2018 Recipient
Elidor Mëhilli
From Stalin to Mao: Albania and the Socialist World
The Marshall D. Shulman Book Prize, established in 1987 and sponsored by the Harriman Institute at Columbia University, is awarded annually for an outstanding monograph dealing with the international relations, foreign policy, or foreign-policy decision-making of any of the states of the former Soviet Union or Eastern Europe published in the previous calendar year. The prize is dedicated to the encouragement of high-quality studies of the international behavior of the countries of the former Communist Bloc.
Winner: Elidor Mëhilli
Title: From Stalin to Mao: Albania and the Socialist World (Cornell University Press)

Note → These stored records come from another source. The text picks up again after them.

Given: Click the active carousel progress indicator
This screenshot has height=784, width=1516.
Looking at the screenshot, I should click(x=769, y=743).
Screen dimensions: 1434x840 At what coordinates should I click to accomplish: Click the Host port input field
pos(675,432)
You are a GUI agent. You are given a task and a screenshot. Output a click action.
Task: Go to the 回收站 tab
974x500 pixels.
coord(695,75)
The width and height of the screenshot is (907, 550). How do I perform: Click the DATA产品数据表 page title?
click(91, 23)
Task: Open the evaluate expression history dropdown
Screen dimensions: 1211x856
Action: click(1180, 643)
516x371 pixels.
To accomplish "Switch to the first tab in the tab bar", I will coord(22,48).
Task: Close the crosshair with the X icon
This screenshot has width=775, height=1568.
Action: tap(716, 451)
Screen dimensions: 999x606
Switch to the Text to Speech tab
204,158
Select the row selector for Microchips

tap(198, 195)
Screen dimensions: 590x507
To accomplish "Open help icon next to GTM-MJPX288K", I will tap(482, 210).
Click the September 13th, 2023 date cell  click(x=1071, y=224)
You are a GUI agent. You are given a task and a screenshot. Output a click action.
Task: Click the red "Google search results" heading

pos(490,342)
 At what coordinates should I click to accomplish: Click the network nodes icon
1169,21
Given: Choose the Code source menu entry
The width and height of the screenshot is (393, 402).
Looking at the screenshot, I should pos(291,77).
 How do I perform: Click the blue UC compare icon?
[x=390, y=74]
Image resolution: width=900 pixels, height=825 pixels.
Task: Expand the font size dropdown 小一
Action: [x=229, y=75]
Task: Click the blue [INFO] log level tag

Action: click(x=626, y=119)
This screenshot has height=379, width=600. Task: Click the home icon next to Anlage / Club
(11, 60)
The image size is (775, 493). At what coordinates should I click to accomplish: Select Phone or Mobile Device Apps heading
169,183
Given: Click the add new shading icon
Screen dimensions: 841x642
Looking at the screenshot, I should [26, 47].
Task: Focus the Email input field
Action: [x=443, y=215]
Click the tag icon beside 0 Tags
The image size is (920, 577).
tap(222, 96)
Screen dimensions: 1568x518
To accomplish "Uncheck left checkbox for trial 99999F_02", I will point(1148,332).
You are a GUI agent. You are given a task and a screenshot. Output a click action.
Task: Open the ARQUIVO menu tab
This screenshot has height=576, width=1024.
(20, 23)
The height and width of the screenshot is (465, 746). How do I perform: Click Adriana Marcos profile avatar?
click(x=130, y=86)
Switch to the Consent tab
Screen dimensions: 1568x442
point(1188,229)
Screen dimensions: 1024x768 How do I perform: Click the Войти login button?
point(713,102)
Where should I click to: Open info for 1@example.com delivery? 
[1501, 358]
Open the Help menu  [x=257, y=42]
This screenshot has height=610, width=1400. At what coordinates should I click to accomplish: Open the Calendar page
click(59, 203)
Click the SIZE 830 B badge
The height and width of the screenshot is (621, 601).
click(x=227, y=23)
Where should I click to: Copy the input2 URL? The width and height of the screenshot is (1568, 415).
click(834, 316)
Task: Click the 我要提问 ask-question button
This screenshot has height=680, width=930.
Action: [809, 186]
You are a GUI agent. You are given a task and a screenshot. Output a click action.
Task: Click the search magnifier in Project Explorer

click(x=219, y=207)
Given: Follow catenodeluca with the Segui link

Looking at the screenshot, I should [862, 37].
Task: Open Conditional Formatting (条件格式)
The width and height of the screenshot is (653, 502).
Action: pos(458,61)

This highly engaging study draws on archival evidence from half a dozen countries to reveal the twists, turns, complexities and brutalities of Albania’s experience through World War II and after. Recounting its annexation by Italy, its occupation by Italy and Germany, and its successive alignments with Yugoslavia, the USSR and finally the People’s Republic of China, From Stalin to Mao explains Albania’s shifting alliances in the international system not as a result of nationalist striving, but rather as primarily a strategy of defending the country’s independence against overpowering patrons. The book is at once a deep exploration into the intriguing and harrowing case of Albania while at the same time providing broader arguments about the nature of Soviet socialism and its idiosyncratic adaptation in different national contexts. Even more broadly, From Stalin to Mao is about how small states continually navigate, succumb to and importantly also at times subvert the great powers in their midst, revealing the particular dilemmas and opportunities that small states face, given that they are nearly always subject to greater powers. Vividly written, From Stalin to Mao combines the macro-historical with documentation of highly personal and individual accounts that shed new light on the veritable upheaval unleashed by the Cold War, with particularly harsh consequences for, as the book points out, “a largely illiterate society.” This is a definitive study on a critical case.